Jacquie’s poetry suffered through marriage to Baxter, and when an editor offended her by suggesting her husband assisted her writing, she turned to prose, using J C Sturm as her pen name to avoid all association with Baxter. In 1954 her story “The Old Coat” appeared in Numbers. A year later “For All the Saints” became the first story in English by a Maori writer to appear in Te Ao Hou. When C K Stead included “For All the Saints” in New Zealand Short Stories (1966), she became the first Maori writer selected for a New Zealand anthology. The society her stories depict fosters inequality, and her work conveys a strong and poignant sense of alienation.

Through the 1950s home-life deteriorated; Baxter’s drinking was already a serious problem by the time their son John arrived in October 1952. His involvement with AA dried him out, but paradoxically created a new allegiance that left Jacquie feeling abandoned. When he made an unheralded decision in 1957 to convert to Roman Catholicism, they separated, reuniting in 1958 to live for some months in India after Baxter received a UNESCO fellowship. Separation became permanent in 1969 when Baxter left to found a commune at Jerusalem on the Whanganui River. He died in late 1972.

After Baxter’s departure, Jacquie focused on her children. In 1970 she found work at the Wellington Public Library, a position she held for many years while also raising Hillary’s daughter Stephanie. Her collected stories, ready for book publication since 1966, languished, and she didn’t write more for over a decade. Then in 1983 the women’s publishing collective Spiral produced her stories as The House of the Talking Cat (reprinted by Steele Roberts, 2003), with reviewers praising the collection and Witi Ihimaera hailing her as a “pivotal presence in the Maori literary tradition”.

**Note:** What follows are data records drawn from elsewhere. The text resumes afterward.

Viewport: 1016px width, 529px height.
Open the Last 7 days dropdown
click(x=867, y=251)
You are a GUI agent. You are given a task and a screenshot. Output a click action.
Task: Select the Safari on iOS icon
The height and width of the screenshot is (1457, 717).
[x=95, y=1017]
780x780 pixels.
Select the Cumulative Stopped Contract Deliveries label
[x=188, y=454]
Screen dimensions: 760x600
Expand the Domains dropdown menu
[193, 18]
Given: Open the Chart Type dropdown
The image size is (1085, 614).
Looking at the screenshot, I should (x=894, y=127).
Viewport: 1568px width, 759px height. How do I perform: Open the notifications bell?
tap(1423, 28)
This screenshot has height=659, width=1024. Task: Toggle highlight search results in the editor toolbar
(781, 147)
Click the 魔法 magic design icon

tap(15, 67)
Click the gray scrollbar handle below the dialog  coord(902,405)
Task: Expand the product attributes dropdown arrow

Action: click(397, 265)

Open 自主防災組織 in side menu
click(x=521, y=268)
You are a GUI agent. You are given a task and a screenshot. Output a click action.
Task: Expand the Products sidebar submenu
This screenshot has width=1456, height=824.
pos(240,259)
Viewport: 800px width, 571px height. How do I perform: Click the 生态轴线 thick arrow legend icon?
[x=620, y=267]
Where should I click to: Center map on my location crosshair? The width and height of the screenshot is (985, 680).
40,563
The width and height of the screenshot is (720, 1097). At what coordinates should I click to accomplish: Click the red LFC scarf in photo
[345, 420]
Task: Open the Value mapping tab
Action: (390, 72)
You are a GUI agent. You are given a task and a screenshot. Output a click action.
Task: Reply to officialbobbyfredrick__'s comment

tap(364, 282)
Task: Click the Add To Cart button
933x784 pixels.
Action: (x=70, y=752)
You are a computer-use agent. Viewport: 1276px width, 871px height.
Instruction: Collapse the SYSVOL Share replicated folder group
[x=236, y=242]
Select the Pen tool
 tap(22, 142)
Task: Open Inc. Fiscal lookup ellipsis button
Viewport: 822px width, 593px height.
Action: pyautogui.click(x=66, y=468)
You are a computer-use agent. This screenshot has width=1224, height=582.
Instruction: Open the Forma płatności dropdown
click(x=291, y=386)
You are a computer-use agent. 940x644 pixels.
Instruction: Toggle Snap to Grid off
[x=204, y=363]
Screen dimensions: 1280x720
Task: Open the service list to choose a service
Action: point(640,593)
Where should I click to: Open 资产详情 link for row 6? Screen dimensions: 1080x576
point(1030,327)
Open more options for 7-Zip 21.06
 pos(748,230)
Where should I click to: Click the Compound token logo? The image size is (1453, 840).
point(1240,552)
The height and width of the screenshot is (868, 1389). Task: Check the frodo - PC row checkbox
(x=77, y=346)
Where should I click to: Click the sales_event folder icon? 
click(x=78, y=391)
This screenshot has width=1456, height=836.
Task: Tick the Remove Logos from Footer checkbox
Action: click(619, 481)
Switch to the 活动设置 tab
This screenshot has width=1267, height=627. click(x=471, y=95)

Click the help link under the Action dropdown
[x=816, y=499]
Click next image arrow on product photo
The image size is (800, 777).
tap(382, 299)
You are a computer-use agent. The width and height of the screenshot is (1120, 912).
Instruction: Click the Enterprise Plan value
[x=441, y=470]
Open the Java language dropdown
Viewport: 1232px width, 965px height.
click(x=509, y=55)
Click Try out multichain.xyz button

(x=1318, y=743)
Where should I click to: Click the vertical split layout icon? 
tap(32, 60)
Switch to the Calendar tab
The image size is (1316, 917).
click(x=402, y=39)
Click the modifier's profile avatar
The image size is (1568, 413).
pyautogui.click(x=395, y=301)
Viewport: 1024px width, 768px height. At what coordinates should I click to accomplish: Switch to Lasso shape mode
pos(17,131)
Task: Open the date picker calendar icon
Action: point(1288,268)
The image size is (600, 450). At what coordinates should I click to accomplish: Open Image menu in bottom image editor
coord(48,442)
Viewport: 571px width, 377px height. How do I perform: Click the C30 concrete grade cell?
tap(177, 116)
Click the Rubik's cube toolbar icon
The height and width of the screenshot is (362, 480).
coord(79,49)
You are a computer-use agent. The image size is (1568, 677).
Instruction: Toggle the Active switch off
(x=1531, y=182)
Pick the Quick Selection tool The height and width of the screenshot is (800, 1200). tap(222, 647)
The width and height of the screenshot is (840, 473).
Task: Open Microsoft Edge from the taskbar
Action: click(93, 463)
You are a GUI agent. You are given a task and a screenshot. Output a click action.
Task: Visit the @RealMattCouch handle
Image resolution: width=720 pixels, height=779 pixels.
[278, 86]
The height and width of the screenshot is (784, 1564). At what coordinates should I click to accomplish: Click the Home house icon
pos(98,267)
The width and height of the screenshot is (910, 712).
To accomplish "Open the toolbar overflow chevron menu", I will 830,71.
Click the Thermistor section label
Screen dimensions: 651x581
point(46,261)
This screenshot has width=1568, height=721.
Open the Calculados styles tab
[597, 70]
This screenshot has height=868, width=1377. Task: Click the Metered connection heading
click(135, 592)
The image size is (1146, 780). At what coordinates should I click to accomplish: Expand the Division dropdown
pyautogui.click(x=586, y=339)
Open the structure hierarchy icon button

Jacquie returned to her first love, poetry, and in 1996 Steele Roberts published her inaugural collection, Dedications, which earned the honour award for poetry in the 1997 Montana New Zealand Book Awards. Postscripts followed in 2000, and a mixed selection of poetry and prose, The Glass House, in 2006. Jacquie’s role as a pioneering Maori literary figure was recognised in 2003 when Victoria University made her an honorary doctor of literature.

Life delivered Jacquie a final cruel blow in 2009 when Stephanie, her much loved granddaughter and primary caregiver, died suddenly in her early 40s of an infection. Weeks later Jacquie was dead also. She was farewelled in a memorable tangi at Orimupiko Marae in the presence of her mountain, Taranaki, and buried in her whanau’s beautiful coastal urupa at the foot of her mother Mary’s grave.